Reduction of Myocardial Ischemia-Reperfusion Injury by Inhibiting Interleukin-1 Alpha.

BACKGROUND: Interleukin-1α (IL-1α) released by dying cells is an alarmin that activates the innate immunity. We hypothesized that after myocardial ischemia-reperfusion (I/R) injury, IL-1α amplifies the myocardial damage by activating the inflammasome and caspase-1.

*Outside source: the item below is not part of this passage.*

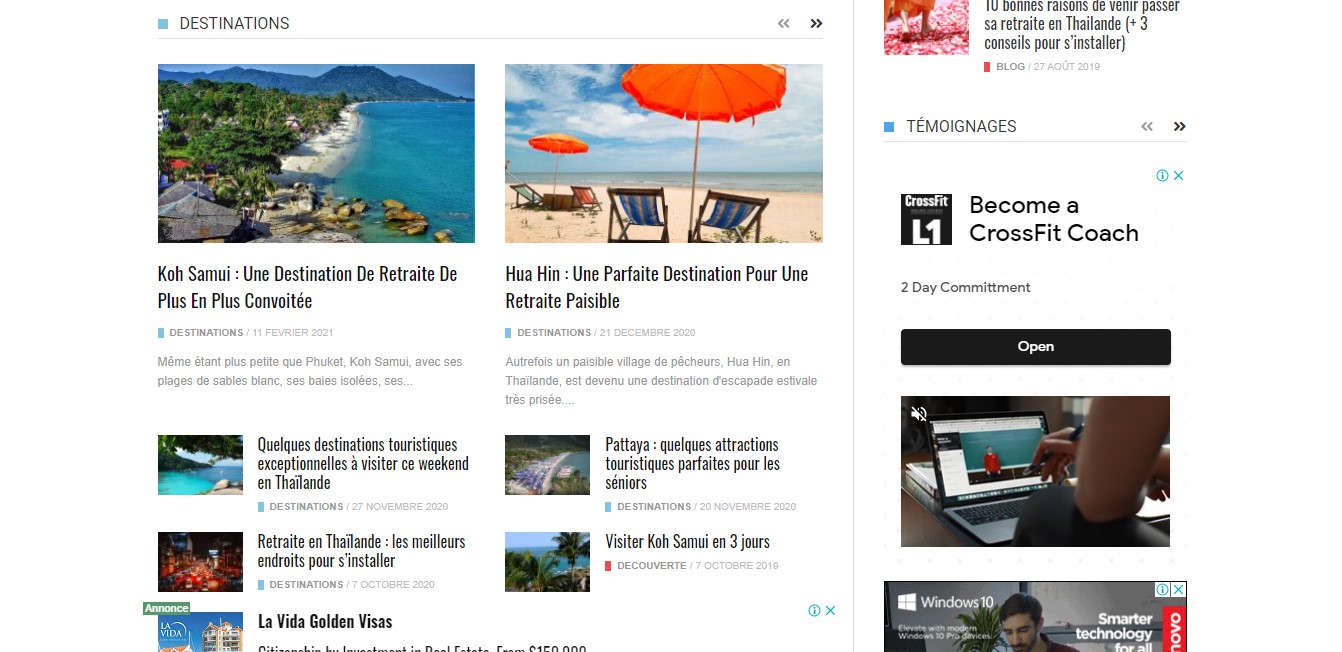This screenshot has width=1342, height=652.
Task: Select the BLOG category tag in sidebar
Action: (1010, 67)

METHODS: Adult male CD1 mice were used. The left anterior descending coronary artery was ligated for 30 minutes, after 24 hours of reperfusion. An IL-1α blocking antibody (15 μg/kg intraperitoneally) or matching vehicle was given after reperfusion. A subgroup of mice underwent sham surgery. We assessed the effects of IL-1α blockade on caspase-1 activity, infarct size, cardiac troponin I serum levels, and left ventricular fractional shortening, 24 hours after I/R.

RESULTS: I/R led to inflammasome formation, and IL-1α blockade significantly reduced inflammasome formation, reflected by a >50% reduction in caspase-1 activity versus vehicle (P = 0.03). IL-1α blockade also reduced the infarct size (-52% infarct expressed as percentage of area at risk, and -79% for cardiac troponin I serum levels, P < 0.001 vs. vehicle) and preserved the left ventricular fractional shortening (31 ± 3% vs. 25 ± 2%, P < 0.001 vs. vehicle).

CONCLUSION: IL-1α blockade after I/R reduces the inflammasome activation, decreases the infarct size, and preserves the left ventricular function. IL-1α blockade may therefore represent a novel therapeutic strategy to reduce I/R injury.